Esta discrepância também é enaltecida na Informação Técnico-Jurídica nº 03/2018 do Ministério Público do Rio Grande do Sul, emitida pelo seu Centro de Apoio Operacional Criminal e de Segurança Pública em conjunto com a Procuradoria de Recursos[33]:
Mas na contramão do objetivo de recrudescer o tratamento penal nesses crimes patrimoniais andou a revogação do inciso I do § 2.o do art. 157 do CP. Sem dúvida alguma que a conduta de quem assalta com emprego de uma arma branca como a faca é reveladora de uma periculosidade maior, merecedora, pois, de reprimenda em intensidade superior àquela de quem subtrai coisa móvel alheia sem o uso de arma.

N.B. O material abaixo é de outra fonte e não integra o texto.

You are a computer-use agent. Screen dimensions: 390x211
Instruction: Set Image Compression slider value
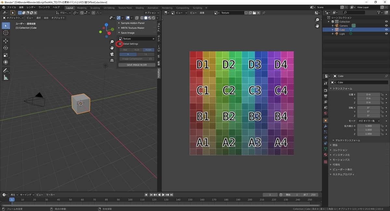(137, 59)
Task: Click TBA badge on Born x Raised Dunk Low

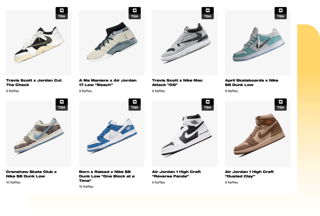Action: pyautogui.click(x=134, y=105)
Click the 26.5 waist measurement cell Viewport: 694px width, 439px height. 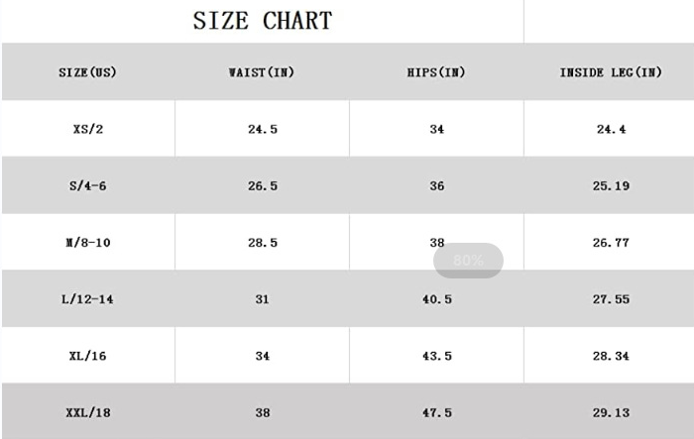point(262,186)
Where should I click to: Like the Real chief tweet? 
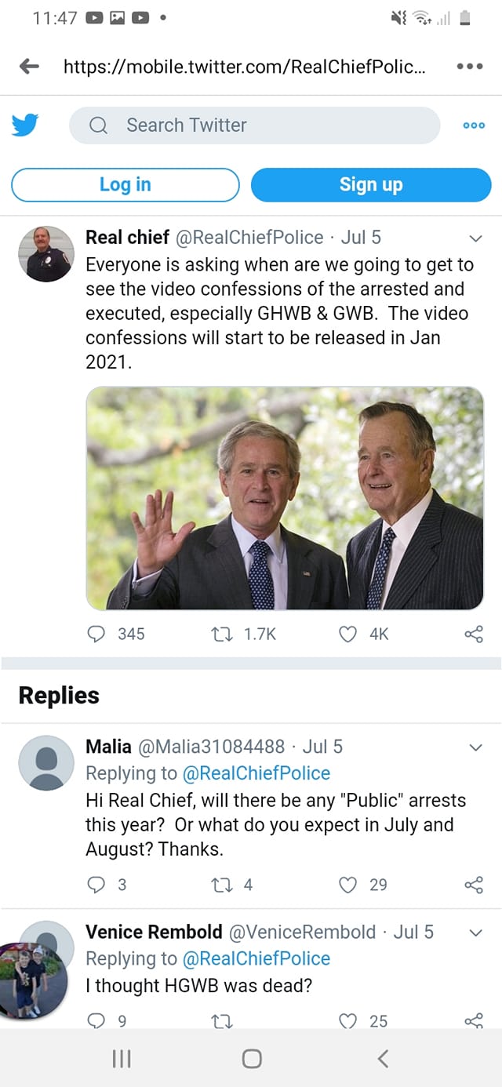point(347,634)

E andou bem o legislador ao prever uma causa de aumento de pena em patamar ainda maior para aquele que emprega arma de fogo ou utiliza explosivos na subtração da coisa móvel alheia, com o novo § 2.o-A do art. 157 CP.
Veja-se que haveria diferenciação de periculosidade e, em consequência, de rigor punitivo sem a malfadada revogação em comento. Sem emprego de arma para a violência e grave ameaça na subtração de coisa alheia móvel, pena de 4 a 10 anos. Se houvesse emprego de arma branca, aumento de 1/3 até 1/2. Fosse a arma de fogo, majorante de 2/3.

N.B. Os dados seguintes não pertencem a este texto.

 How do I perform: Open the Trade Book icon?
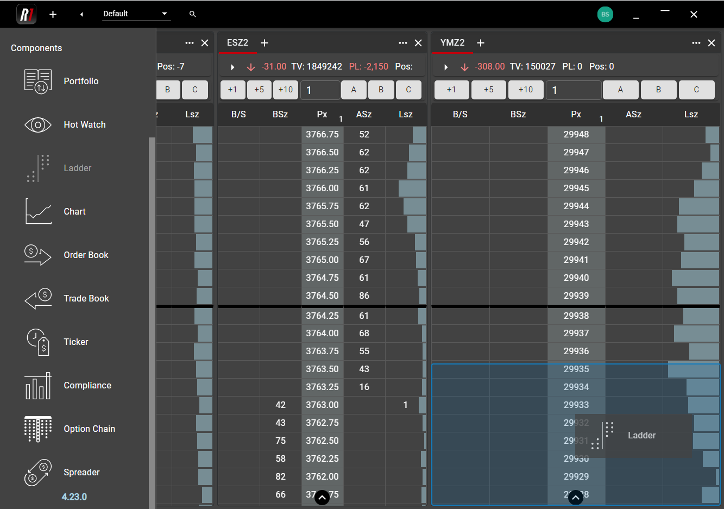(38, 298)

Logo, a revogação do inciso I do § 2.o do art. 157 do CP impede o necessário tratamento penal diferenciado de acordo com a periculosidade da conduta do criminoso, significando verdadeiro retrocesso na tutela do bem jurídico protegido no crime de roubo, configurando a inconstitucionalidade material por violação do princípio da proporcionalidade, mais especificamente como proibição da proteção deficiente do bem jurídico patrimonial.
Tão evidente o equívoco da revogação que até doutrinadores que sustentam a constitucionalidade formal da nova lei defendem a perigosa redução da proteção do bem jurídico deste delito, conforme expõemVictor Alvim e Domingos Arruda[34]

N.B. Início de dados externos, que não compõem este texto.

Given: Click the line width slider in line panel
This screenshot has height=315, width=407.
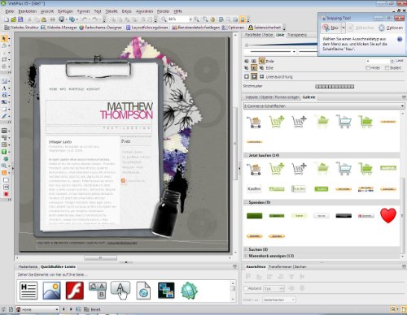Looking at the screenshot, I should coord(281,45).
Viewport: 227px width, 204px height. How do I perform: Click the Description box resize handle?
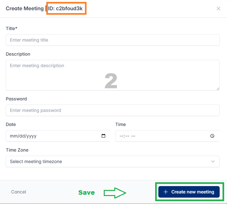pos(218,89)
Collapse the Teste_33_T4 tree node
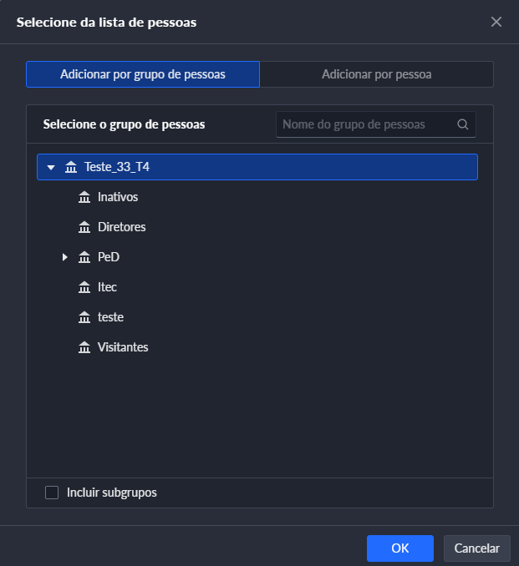The width and height of the screenshot is (519, 566). [x=51, y=167]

Convém registrar, por último, que, apesar de não conter qualquer vício de constitucionalidade formal, o artigo 4º da Lei 13.654/2018 representa, inequivocamente, grave redução no nível de proteção do bem jurídico tutelado pelo tipo penal, pois, afinal, a experiência aponta, ao sobejo, que o crime de roubo, comumente, é praticado tanto com armas de fogo como com o emprego de outras armas — próprias ou impróprias —, circunstância que, além de diminuir a possibilidade de reação da vítima, eleva a potencialidade da ameaça e da violência.
Assim, ante esse decréscimo do nível de proteção, abre-se a possibilidade de se questionar eventual violação do princípio da proporcionalidade na perspectiva da proibição de proteção deficiente. Mas, claro, esse é um outro lado da moeda e, porquanto, há de ser discutido oportunamente.
Em tentativa de se amenizar esta proteção deficiente, foi apresentado o Projeto de Lei nº 249/2018, no Senado Federal, o qual tem por fim trazer novamente esta causa de aumento ao artigo 157 do Código Penal.
Com efeito, a par da discussão da constitucionalidade formal das alterações legislativas, há de se clarificar a importância funcional-teleológica das mudanças instituídas no ordenamento jurídico. Sendo de nevrálgica importância a reflexão sobre a lacuna protetora dos bens jurídicos abarcados por estar infração penal, quando da utilização de armas brancas, pelos operadores do direito.